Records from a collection
=== Section Start ===
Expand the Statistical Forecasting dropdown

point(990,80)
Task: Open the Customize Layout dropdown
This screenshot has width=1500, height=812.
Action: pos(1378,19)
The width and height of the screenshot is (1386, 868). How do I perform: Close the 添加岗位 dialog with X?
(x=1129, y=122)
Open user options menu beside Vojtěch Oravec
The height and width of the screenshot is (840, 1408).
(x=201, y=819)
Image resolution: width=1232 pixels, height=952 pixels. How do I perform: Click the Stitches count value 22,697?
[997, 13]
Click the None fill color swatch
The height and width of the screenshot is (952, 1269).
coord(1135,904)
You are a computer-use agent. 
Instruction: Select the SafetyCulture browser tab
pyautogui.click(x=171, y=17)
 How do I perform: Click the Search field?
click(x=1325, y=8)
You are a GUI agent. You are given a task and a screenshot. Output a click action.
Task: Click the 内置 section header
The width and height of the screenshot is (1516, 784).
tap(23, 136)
=== Section End ===
- [TRY IT]: Retype all of the entries. Keep each one exactly as written.

- [RESPONSE TO THIS TASK]:
Expand the Statistical Forecasting dropdown

point(990,80)
Task: Open the Customize Layout dropdown
This screenshot has width=1500, height=812.
Action: pos(1378,19)
The width and height of the screenshot is (1386, 868). How do I perform: Close the 添加岗位 dialog with X?
(x=1129, y=122)
Open user options menu beside Vojtěch Oravec
The height and width of the screenshot is (840, 1408).
(x=201, y=819)
Image resolution: width=1232 pixels, height=952 pixels. How do I perform: Click the Stitches count value 22,697?
[997, 13]
Click the None fill color swatch
The height and width of the screenshot is (952, 1269).
coord(1135,904)
You are a computer-use agent. 
Instruction: Select the SafetyCulture browser tab
pyautogui.click(x=171, y=17)
 How do I perform: Click the Search field?
click(x=1325, y=8)
You are a GUI agent. You are given a task and a screenshot. Output a click action.
Task: Click the 内置 section header
The width and height of the screenshot is (1516, 784).
tap(23, 136)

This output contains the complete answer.